In the Aegean alone, the Greek government has forced 21,078 men, women and children from the islands between 1 March 2020 and 31 October 2021. It has only registered 6,549 arrivals. Many were beaten and stripped of their possessions before being set adrift.
The Greek police and armed forces also regularly force people across the Evros river, including at the end of August a man who was so sick he died on an island in the middle of the river.
There are four fundamental truths about the latest circular from the Greek government:
1) it is a direct effort to make it harder to enter the asylum system – and therefore against at least the spirit of international law
2) what the locations to which people will be sent contain or will contain are jails, in which people will be behind barbed wire, security gates, under drone surveillance, and unable to enter or leave without specific permissions. This circular exists to jail people for ‘daring’ to enter Greece
3) it means that should people enter from Greece’s North, South or West they would have to be transported a vast distance to a jail at a cost far greater than just allowing people to apply for asylum at the first possible entry point to the country: it is not even economically good for Greece
4) the Greek government is carrying out systematic pushbacks of people from the Greek islands and Evros border region, in vast number. International law does not stop it from doing so, so why would it not push these people back as well?
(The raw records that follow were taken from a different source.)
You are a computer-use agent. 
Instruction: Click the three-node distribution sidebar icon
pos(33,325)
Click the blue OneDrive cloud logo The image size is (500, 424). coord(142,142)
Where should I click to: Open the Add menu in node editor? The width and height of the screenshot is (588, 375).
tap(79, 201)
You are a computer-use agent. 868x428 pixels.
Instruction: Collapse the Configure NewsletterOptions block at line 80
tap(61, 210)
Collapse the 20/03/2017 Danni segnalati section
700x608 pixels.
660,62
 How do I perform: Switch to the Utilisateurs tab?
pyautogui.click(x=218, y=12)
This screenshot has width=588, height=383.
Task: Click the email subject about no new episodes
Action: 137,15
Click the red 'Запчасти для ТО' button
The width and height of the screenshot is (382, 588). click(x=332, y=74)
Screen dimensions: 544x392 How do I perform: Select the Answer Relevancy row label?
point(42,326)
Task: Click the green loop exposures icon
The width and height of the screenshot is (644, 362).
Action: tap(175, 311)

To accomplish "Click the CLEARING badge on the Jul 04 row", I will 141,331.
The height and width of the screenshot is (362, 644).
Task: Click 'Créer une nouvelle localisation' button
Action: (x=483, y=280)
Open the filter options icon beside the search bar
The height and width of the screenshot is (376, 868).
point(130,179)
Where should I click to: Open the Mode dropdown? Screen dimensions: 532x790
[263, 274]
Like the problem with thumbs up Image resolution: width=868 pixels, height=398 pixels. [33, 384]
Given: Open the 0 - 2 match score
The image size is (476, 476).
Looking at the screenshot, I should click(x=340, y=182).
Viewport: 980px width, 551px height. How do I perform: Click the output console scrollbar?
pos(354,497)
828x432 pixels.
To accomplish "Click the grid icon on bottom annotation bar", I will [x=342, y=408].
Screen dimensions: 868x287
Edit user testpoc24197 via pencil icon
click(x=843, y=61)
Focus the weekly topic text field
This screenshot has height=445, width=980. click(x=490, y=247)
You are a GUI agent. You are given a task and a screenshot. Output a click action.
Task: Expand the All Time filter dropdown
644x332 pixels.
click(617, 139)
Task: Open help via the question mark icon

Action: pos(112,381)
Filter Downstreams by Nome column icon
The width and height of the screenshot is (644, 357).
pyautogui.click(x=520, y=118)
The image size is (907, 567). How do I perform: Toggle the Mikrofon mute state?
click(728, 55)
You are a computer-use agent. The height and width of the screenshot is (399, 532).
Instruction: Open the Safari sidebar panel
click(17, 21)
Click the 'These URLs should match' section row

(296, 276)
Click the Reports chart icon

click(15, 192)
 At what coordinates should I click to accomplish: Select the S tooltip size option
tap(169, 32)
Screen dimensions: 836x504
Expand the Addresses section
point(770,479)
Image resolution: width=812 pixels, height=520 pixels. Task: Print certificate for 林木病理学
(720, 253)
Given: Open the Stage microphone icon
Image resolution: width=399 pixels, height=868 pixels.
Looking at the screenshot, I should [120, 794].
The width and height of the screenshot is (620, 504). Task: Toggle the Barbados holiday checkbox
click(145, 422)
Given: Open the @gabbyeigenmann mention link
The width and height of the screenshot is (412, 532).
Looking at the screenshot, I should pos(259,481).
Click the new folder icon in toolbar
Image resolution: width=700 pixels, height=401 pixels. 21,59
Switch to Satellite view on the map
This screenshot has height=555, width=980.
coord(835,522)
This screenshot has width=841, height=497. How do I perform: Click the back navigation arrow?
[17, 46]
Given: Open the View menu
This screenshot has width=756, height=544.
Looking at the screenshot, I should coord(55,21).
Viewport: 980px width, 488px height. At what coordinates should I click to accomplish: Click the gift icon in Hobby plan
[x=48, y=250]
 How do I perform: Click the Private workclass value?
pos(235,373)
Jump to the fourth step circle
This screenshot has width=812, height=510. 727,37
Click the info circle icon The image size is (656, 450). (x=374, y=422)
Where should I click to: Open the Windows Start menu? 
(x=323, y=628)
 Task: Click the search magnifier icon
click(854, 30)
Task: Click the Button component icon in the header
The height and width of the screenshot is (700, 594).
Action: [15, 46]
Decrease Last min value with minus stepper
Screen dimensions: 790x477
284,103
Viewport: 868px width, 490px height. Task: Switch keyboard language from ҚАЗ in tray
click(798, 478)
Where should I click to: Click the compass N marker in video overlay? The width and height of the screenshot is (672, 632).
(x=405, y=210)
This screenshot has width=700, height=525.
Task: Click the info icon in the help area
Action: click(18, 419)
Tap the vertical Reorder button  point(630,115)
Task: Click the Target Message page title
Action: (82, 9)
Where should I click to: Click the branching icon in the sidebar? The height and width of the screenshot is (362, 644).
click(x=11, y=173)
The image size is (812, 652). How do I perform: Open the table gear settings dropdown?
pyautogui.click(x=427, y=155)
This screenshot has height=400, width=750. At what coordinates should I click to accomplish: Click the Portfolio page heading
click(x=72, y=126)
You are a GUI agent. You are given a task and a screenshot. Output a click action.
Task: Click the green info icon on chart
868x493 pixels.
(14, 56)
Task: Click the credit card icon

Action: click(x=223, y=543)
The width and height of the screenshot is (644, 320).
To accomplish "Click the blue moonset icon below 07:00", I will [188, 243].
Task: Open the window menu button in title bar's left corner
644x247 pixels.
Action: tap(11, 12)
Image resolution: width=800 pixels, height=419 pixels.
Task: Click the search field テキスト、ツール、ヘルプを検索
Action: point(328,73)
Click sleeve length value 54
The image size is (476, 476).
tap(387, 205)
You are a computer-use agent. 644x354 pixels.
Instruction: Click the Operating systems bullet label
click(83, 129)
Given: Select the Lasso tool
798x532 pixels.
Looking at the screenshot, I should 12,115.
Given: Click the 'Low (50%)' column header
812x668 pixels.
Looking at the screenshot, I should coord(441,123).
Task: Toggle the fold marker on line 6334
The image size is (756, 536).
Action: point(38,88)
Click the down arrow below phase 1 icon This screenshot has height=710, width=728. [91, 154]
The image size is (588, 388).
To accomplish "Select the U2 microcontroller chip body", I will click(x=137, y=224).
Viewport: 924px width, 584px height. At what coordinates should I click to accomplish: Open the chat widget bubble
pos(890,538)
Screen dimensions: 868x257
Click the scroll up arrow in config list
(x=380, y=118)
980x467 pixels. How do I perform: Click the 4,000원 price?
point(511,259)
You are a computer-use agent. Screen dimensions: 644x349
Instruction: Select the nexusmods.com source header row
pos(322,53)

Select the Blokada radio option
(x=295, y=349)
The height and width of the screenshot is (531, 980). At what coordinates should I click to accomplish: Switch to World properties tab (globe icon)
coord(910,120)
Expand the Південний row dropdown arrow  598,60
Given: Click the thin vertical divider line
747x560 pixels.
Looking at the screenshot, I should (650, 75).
The sad fact is that what awaits people now entering Greece – supposedly a civilised state, and certainly part of the richest political bloc ever to have existed, not to mention the so-called ‘home of democracy’ which prides itself (incorrectly) on having ‘invented’ concepts of hospitality to strangers – seeking safety, and decent places in which they can live, learn and work, is certainly jail, and very likely forced deportation, including violence and the real risk of death.
We simply cannot pretend any longer that this is not happening. We cannot ‘turn a blind eye’. We must demand that the EU takes action, or tells the truth about itself. We are the only people who can.